Could there be a non-linear relationship we’re missing?
Does it make sense in the context of Boston neighborhoods?
# Compare model performance metrics
model_comparison <- data.frame(
  Model = c("Model 1: Full", "Model 2: Stepwise", "Model 3: Interactions"),
  Variables = c(
    length(coef(model1)) - 1,
    length(coef(model2)) - 1,
    length(coef(model3)) - 1
  ),
  AIC = c(AIC(model1), AIC(model2), AIC(model3)),
  BIC = c(BIC(model1), BIC(model2), BIC(model3)),
  Deviance = c(deviance(model1), deviance(model2), deviance(model3))
)
knitr::kable(model_comparison, digits = 2,
             caption = "Model Comparison Statistics")
| Model | Variables | AIC | BIC | Deviance | 
|---|---|---|---|---|
| Model 1: Full | 9 | 234.38 | 275.82 | 214.38 | 
| Model 2: Stepwise | 8 | 232.61 | 269.91 | 214.61 | 
| Model 3: Interactions | 8 | 232.72 | 270.01 | 214.72 | 
Why Keep Counter-Intuitive Variables?
If a variable has a counter-intuitive coefficient but:
Is statistically significant (p < 0.05)
Improves model fit (lower AIC/BIC)
Makes sense when controlling for other variables
Then YES, keep it. Explain to the boss that:
The simple bivariate relationship may be misleading
After controlling for confounders, the true effect emerges
The data tells a more complex story than intuition suggests
# Generate predictions for all three models on training data
pred_prob1 <- predict(model1, crime_train, type = "response")
pred_prob2 <- predict(model2, crime_train, type = "response")
pred_prob3 <- predict(model3, crime_train, type = "response")
# Generate predictions for evaluation data
eval_pred_prob1 <- predict(model1, crime_eval, type = "response")
eval_pred_prob2 <- predict(model2, crime_eval, type = "response")
eval_pred_prob3 <- predict(model3, crime_eval, type = "response")
# Apply 0.5 threshold for classifications
pred_class1 <- ifelse(pred_prob1 > 0.5, 1, 0)
pred_class2 <- ifelse(pred_prob2 > 0.5, 1, 0)
pred_class3 <- ifelse(pred_prob3 > 0.5, 1, 0)
eval_pred_class1 <- ifelse(eval_pred_prob1 > 0.5, 1, 0)
eval_pred_class2 <- ifelse(eval_pred_prob2 > 0.5, 1, 0)
eval_pred_class3 <- ifelse(eval_pred_prob3 > 0.5, 1, 0)
cat("Predictions prepared for Part 4 model evaluation\n")
## Predictions prepared for Part 4 model evaluation
Model Selection Our selected model is Model 2.

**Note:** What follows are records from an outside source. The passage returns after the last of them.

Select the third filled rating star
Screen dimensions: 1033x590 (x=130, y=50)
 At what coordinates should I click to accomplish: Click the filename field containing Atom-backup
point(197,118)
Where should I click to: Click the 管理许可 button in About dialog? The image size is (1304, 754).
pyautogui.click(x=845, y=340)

Predictive Performance: Model 3 was outperformed in every confusion matrix related metric such as precision, specificity, accuracy, sensitivity and F1 score. Model 1 performed the best, but was usually only slightly ahead of Model 2. The ROC curve for Model 3 had an irregular shape implying it predicts especially poorly sometimes.
Variables Align with Theoretical Effect: Model 3 has the most significant variables with 6/8. Model 1 only has 3/9 (although a few variables were close to the 0.05 threshold). Model 2 has 4/8 significant variables with one sitting at 0.056 and barely missing the cut.
Statistical Performance: Model 2 had the best AIC and BIC of the models compared while Model 1 was the worst. This is extra important because Model 2 is a reduced version of Model 1. Being the better fit indicates that unless Model 2 performed notably poorly elsewhere, it should be ahead of Model 1 as a choice. Model 3 performed respectably in AIC and BIC, but was still behind Model 2.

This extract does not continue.